SUPPLIED MATERIAL →
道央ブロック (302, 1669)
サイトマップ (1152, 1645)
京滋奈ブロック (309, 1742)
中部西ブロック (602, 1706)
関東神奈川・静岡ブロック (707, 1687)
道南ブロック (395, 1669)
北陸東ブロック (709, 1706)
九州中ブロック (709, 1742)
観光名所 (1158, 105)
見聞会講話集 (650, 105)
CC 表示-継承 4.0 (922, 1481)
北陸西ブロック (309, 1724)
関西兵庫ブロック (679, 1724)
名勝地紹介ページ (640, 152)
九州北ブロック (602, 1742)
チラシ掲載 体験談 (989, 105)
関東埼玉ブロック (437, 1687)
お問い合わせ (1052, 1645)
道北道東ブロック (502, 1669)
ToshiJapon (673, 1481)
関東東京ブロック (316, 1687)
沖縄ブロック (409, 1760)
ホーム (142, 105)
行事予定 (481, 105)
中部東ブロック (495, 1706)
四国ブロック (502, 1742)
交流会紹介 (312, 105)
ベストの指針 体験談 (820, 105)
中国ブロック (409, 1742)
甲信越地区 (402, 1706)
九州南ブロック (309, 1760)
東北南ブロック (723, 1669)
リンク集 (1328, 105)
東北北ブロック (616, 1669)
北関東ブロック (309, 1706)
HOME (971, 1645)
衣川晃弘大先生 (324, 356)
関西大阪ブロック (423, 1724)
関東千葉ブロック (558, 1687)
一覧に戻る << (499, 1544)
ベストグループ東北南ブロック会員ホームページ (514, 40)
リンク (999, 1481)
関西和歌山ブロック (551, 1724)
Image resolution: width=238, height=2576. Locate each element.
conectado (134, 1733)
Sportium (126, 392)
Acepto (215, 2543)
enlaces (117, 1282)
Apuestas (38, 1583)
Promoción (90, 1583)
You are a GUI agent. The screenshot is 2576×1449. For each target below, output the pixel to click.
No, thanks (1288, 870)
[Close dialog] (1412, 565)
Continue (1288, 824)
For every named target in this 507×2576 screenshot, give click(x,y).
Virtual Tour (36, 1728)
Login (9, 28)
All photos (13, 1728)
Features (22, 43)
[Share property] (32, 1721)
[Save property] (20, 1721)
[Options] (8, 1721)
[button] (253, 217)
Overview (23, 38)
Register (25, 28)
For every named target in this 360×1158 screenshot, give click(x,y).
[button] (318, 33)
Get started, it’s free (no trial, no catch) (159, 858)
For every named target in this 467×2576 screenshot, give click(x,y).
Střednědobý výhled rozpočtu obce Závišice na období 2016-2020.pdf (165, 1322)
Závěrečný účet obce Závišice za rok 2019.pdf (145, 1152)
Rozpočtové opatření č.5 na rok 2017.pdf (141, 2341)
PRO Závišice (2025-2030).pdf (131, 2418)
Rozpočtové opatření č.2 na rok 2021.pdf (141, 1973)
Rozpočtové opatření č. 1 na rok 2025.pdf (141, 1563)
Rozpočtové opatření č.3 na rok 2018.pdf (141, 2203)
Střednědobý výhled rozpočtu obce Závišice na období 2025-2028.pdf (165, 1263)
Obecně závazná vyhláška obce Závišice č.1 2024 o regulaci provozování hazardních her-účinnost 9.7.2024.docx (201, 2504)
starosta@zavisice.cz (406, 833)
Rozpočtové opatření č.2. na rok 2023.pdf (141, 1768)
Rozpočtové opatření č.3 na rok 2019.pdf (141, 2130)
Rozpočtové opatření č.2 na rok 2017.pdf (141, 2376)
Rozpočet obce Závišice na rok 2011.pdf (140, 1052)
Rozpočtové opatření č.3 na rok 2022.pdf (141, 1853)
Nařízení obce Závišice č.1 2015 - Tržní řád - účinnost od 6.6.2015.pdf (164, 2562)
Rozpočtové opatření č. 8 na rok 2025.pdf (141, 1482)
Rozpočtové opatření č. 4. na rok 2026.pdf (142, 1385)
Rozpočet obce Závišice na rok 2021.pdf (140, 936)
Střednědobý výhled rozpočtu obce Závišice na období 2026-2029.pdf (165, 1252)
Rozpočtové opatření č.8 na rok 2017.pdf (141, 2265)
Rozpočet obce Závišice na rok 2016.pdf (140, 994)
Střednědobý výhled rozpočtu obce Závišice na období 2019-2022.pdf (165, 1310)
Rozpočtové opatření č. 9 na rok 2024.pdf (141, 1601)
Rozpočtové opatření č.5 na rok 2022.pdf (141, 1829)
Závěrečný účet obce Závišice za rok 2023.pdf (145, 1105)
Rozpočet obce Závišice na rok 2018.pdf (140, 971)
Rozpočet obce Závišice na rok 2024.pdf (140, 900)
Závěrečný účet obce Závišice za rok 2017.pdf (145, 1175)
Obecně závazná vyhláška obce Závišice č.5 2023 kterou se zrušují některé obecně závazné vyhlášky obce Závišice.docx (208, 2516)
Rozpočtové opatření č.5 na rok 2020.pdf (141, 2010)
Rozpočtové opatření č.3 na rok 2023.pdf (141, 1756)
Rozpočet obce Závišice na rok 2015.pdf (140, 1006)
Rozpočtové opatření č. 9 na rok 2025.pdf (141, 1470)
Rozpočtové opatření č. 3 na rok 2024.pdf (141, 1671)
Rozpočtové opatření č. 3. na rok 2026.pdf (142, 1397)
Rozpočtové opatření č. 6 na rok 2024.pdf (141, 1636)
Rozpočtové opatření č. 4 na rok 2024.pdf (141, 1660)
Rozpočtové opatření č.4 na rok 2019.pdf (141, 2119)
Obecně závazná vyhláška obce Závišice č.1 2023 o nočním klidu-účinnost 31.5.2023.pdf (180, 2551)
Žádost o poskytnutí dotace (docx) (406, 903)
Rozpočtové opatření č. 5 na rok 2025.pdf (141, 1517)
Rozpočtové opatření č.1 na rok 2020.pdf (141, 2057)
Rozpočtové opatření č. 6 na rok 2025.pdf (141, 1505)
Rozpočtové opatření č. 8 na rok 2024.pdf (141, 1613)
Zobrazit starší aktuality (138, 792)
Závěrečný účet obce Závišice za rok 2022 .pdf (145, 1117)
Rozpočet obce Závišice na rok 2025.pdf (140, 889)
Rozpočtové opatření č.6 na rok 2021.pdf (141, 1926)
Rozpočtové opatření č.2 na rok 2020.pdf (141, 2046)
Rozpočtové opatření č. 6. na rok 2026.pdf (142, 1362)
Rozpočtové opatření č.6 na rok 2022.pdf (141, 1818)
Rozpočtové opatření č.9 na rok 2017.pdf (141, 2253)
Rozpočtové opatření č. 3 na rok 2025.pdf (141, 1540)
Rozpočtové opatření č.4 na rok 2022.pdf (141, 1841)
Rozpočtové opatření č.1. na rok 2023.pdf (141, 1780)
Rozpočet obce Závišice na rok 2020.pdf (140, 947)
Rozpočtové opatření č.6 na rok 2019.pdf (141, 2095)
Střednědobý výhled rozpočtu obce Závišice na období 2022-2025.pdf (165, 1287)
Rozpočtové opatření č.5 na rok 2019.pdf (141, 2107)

WORK TASK → What is needed here is a word-for-word copy of the whole listing.

TASK RESPONSE →
道央ブロック (302, 1669)
サイトマップ (1152, 1645)
京滋奈ブロック (309, 1742)
中部西ブロック (602, 1706)
関東神奈川・静岡ブロック (707, 1687)
道南ブロック (395, 1669)
北陸東ブロック (709, 1706)
九州中ブロック (709, 1742)
観光名所 (1158, 105)
見聞会講話集 (650, 105)
CC 表示-継承 4.0 (922, 1481)
北陸西ブロック (309, 1724)
関西兵庫ブロック (679, 1724)
名勝地紹介ページ (640, 152)
九州北ブロック (602, 1742)
チラシ掲載 体験談 (989, 105)
関東埼玉ブロック (437, 1687)
お問い合わせ (1052, 1645)
道北道東ブロック (502, 1669)
ToshiJapon (673, 1481)
関東東京ブロック (316, 1687)
沖縄ブロック (409, 1760)
ホーム (142, 105)
行事予定 (481, 105)
中部東ブロック (495, 1706)
四国ブロック (502, 1742)
交流会紹介 (312, 105)
ベストの指針 体験談 (820, 105)
中国ブロック (409, 1742)
甲信越地区 (402, 1706)
九州南ブロック (309, 1760)
東北南ブロック (723, 1669)
リンク集 (1328, 105)
東北北ブロック (616, 1669)
北関東ブロック (309, 1706)
HOME (971, 1645)
衣川晃弘大先生 (324, 356)
関西大阪ブロック (423, 1724)
関東千葉ブロック (558, 1687)
一覧に戻る << (499, 1544)
ベストグループ東北南ブロック会員ホームページ (514, 40)
リンク (999, 1481)
関西和歌山ブロック (551, 1724)
Image resolution: width=238, height=2576. Locate each element.
conectado (134, 1733)
Sportium (126, 392)
Acepto (215, 2543)
enlaces (117, 1282)
Apuestas (38, 1583)
Promoción (90, 1583)
You are a GUI agent. The screenshot is 2576×1449. For each target below, output the pixel to click.
No, thanks (1288, 870)
[Close dialog] (1412, 565)
Continue (1288, 824)
For every named target in this 507×2576 screenshot, give click(x,y).
Virtual Tour (36, 1728)
Login (9, 28)
All photos (13, 1728)
Features (22, 43)
[Share property] (32, 1721)
[Save property] (20, 1721)
[Options] (8, 1721)
[button] (253, 217)
Overview (23, 38)
Register (25, 28)
For every named target in this 360×1158 screenshot, give click(x,y).
[button] (318, 33)
Get started, it’s free (no trial, no catch) (159, 858)
For every named target in this 467×2576 screenshot, give click(x,y).
Střednědobý výhled rozpočtu obce Závišice na období 2016-2020.pdf (165, 1322)
Závěrečný účet obce Závišice za rok 2019.pdf (145, 1152)
Rozpočtové opatření č.5 na rok 2017.pdf (141, 2341)
PRO Závišice (2025-2030).pdf (131, 2418)
Rozpočtové opatření č.2 na rok 2021.pdf (141, 1973)
Rozpočtové opatření č. 1 na rok 2025.pdf (141, 1563)
Rozpočtové opatření č.3 na rok 2018.pdf (141, 2203)
Střednědobý výhled rozpočtu obce Závišice na období 2025-2028.pdf (165, 1263)
Obecně závazná vyhláška obce Závišice č.1 2024 o regulaci provozování hazardních her-účinnost 9.7.2024.docx (201, 2504)
starosta@zavisice.cz (406, 833)
Rozpočtové opatření č.2. na rok 2023.pdf (141, 1768)
Rozpočtové opatření č.3 na rok 2019.pdf (141, 2130)
Rozpočtové opatření č.2 na rok 2017.pdf (141, 2376)
Rozpočet obce Závišice na rok 2011.pdf (140, 1052)
Rozpočtové opatření č.3 na rok 2022.pdf (141, 1853)
Nařízení obce Závišice č.1 2015 - Tržní řád - účinnost od 6.6.2015.pdf (164, 2562)
Rozpočtové opatření č. 8 na rok 2025.pdf (141, 1482)
Rozpočtové opatření č. 4. na rok 2026.pdf (142, 1385)
Rozpočet obce Závišice na rok 2021.pdf (140, 936)
Střednědobý výhled rozpočtu obce Závišice na období 2026-2029.pdf (165, 1252)
Rozpočtové opatření č.8 na rok 2017.pdf (141, 2265)
Rozpočet obce Závišice na rok 2016.pdf (140, 994)
Střednědobý výhled rozpočtu obce Závišice na období 2019-2022.pdf (165, 1310)
Rozpočtové opatření č. 9 na rok 2024.pdf (141, 1601)
Rozpočtové opatření č.5 na rok 2022.pdf (141, 1829)
Závěrečný účet obce Závišice za rok 2023.pdf (145, 1105)
Rozpočet obce Závišice na rok 2018.pdf (140, 971)
Rozpočet obce Závišice na rok 2024.pdf (140, 900)
Závěrečný účet obce Závišice za rok 2017.pdf (145, 1175)
Obecně závazná vyhláška obce Závišice č.5 2023 kterou se zrušují některé obecně závazné vyhlášky obce Závišice.docx (208, 2516)
Rozpočtové opatření č.5 na rok 2020.pdf (141, 2010)
Rozpočtové opatření č.3 na rok 2023.pdf (141, 1756)
Rozpočet obce Závišice na rok 2015.pdf (140, 1006)
Rozpočtové opatření č. 9 na rok 2025.pdf (141, 1470)
Rozpočtové opatření č. 3 na rok 2024.pdf (141, 1671)
Rozpočtové opatření č. 3. na rok 2026.pdf (142, 1397)
Rozpočtové opatření č. 6 na rok 2024.pdf (141, 1636)
Rozpočtové opatření č. 4 na rok 2024.pdf (141, 1660)
Rozpočtové opatření č.4 na rok 2019.pdf (141, 2119)
Obecně závazná vyhláška obce Závišice č.1 2023 o nočním klidu-účinnost 31.5.2023.pdf (180, 2551)
Žádost o poskytnutí dotace (docx) (406, 903)
Rozpočtové opatření č. 5 na rok 2025.pdf (141, 1517)
Rozpočtové opatření č.1 na rok 2020.pdf (141, 2057)
Rozpočtové opatření č. 6 na rok 2025.pdf (141, 1505)
Rozpočtové opatření č. 8 na rok 2024.pdf (141, 1613)
Zobrazit starší aktuality (138, 792)
Závěrečný účet obce Závišice za rok 2022 .pdf (145, 1117)
Rozpočet obce Závišice na rok 2025.pdf (140, 889)
Rozpočtové opatření č.6 na rok 2021.pdf (141, 1926)
Rozpočtové opatření č.2 na rok 2020.pdf (141, 2046)
Rozpočtové opatření č. 6. na rok 2026.pdf (142, 1362)
Rozpočtové opatření č.6 na rok 2022.pdf (141, 1818)
Rozpočtové opatření č.9 na rok 2017.pdf (141, 2253)
Rozpočtové opatření č. 3 na rok 2025.pdf (141, 1540)
Rozpočtové opatření č.4 na rok 2022.pdf (141, 1841)
Rozpočtové opatření č.1. na rok 2023.pdf (141, 1780)
Rozpočet obce Závišice na rok 2020.pdf (140, 947)
Rozpočtové opatření č.6 na rok 2019.pdf (141, 2095)
Střednědobý výhled rozpočtu obce Závišice na období 2022-2025.pdf (165, 1287)
Rozpočtové opatření č.5 na rok 2019.pdf (141, 2107)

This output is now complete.